I think online polls can be done right. I think online voting could be more legitimate than electronic voting. Of course in an online poll you can’t ensure a random sample of the population, but at least you can try and keep it to 1 man 1 vote or at least 1 computer 1 vote (or in the worst case, 1 cycle 1 vote). Since there is such a need for this sort of technology I think that maybe a company could try and provide this service and host legitimate online polls or even online voting. It’s really not that hard to stop the least ambitious of hackers and you can stop some of the more ambitious with a little machine learning.
A common strategy is to create a series of booby traps which is set down to trip up hackers. A user that submits the form but does not load the next page is clearly a bot. A user that has a missing UA is a bot. A user with odd headers of any kind is a bot. All of these things make it hard for people to write bots for the poll. A user that submits fields that aren’t visible onscreen gets flagged at once. At the sign of the first slip up you block but you never notify of a block.

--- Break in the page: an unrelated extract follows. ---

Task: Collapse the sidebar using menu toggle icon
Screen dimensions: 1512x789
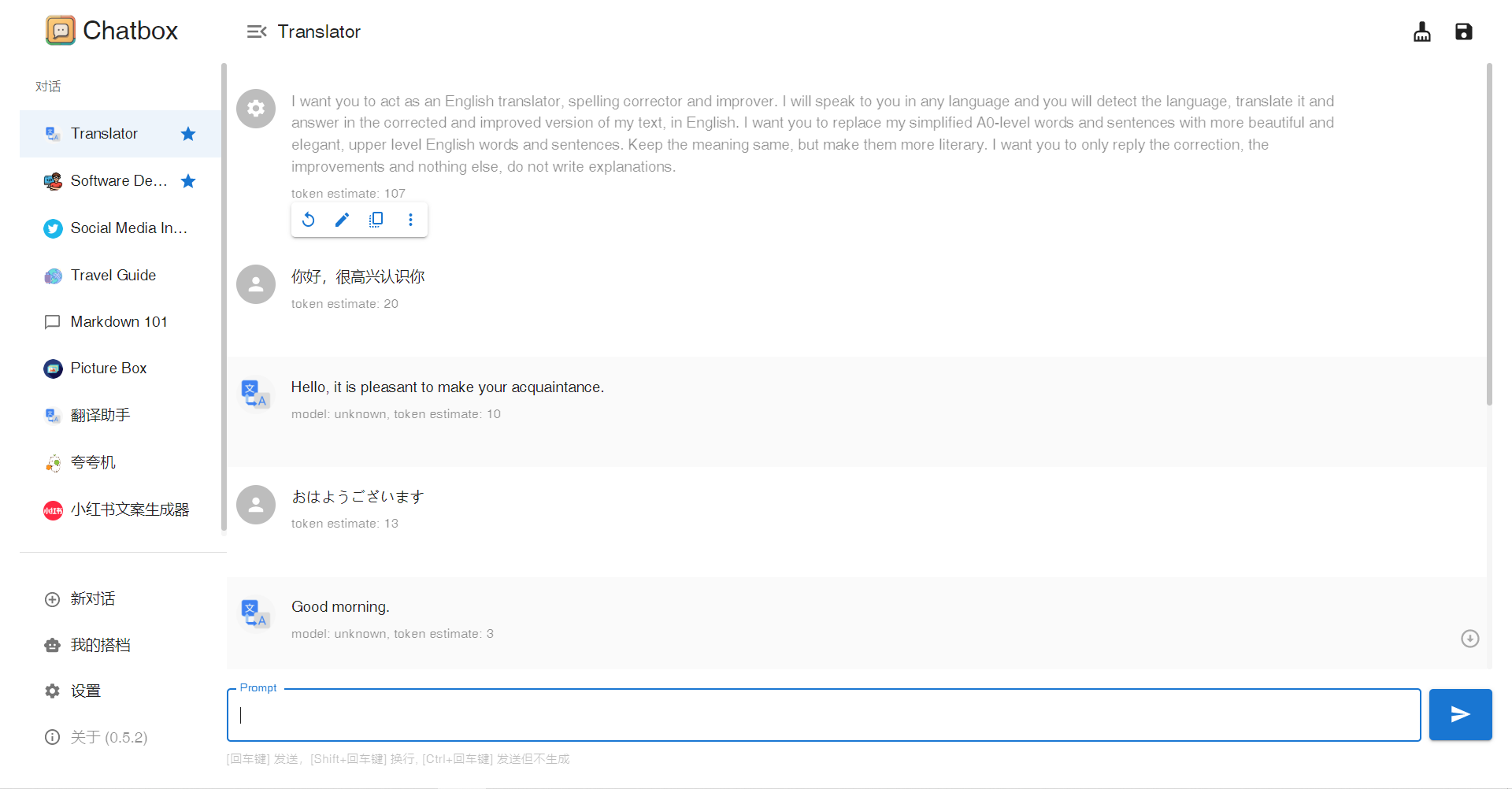Action: tap(256, 31)
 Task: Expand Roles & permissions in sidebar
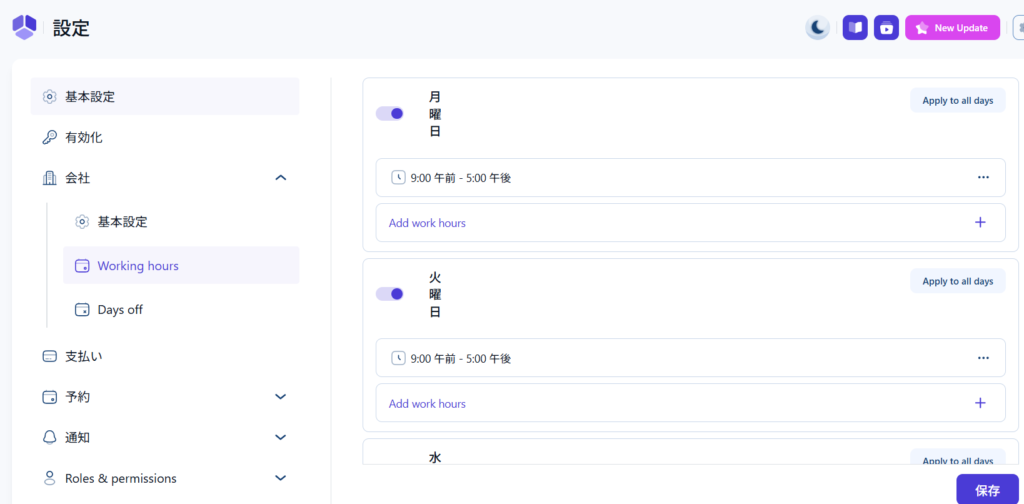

Silent blocks are much more difficult to deal with. The user has little way to know if they have been blocked especially if vote totals are only updated every minute or so (best to do it randomly). Plus of course we give users cookies and then read them back in after they submit the form to ensure that they kept them. We could even read in two cookies from two different domains (pointing to the same box) and ensure that both of them always show up in pairs. These sorts of techniques allow us to stall for time. Annoying the least aggressive attackers. If we keep changing the protocols the hackers might never catch up.
Obviously none of that trickery will stop a clever hacker. It’ll waste their time and resources, but nothing more. An open source bot project would be able to let even the least clever hacker fix one of our polls. Heck even a greasemonkey script could defeat all of those measures. I still cannot believe that some polls do not show CAPTCHAs. I assume they want to keep the UI clean and friendly. CAPTCHAs aren’t that big of a hassle though. If I had to protect a high profile site I think I’d license the CAPTCHA produced by the guys I spoke about in my old blog post. It’d be really cool if we could render these visually intensive CAPTCHAs using graphics cards (we can finally start putting video cards in our web servers). But I digress, good CAPTCHAs stop everyone except for those with an army of slaves or websites that can put up our CAPTCHAs as their own. Remember though, TIME did eventually put up a CAPTCHA to stop the 4chaners, but the 4chan users started manually cracking recaptcha and still rigged the vote.
The next step is IP checking. First maintain a list of proxies and block all of those addresses. Tor is right out. Maybe just block all non-US IPs (depending who is running the poll and for what audience). Shared IPs (like AOL IPs) cannot be blocked though so an attacker on that network could repeatedly submit to our poll. This is the tactic that could have stopped 4chan. A stream of votes from a single person should be blocked unless it is a shared IP. If it is a shared IP then we can determine the probability that the votes are coming from different people or the same person over and over again. First of all we can look at the UA strings and OS strings. Next we can look at the times between votes. We expect more votes at certain times in certain time zones. We expect the time between votes to follow a Poisson distribution. Now all of this can be faked, but we should check for it anyways. Checking shouldn’t even be that expensive there aren’t that many IPs this will apply to.
I have more ideason this front, but this post is already too long and too rambling.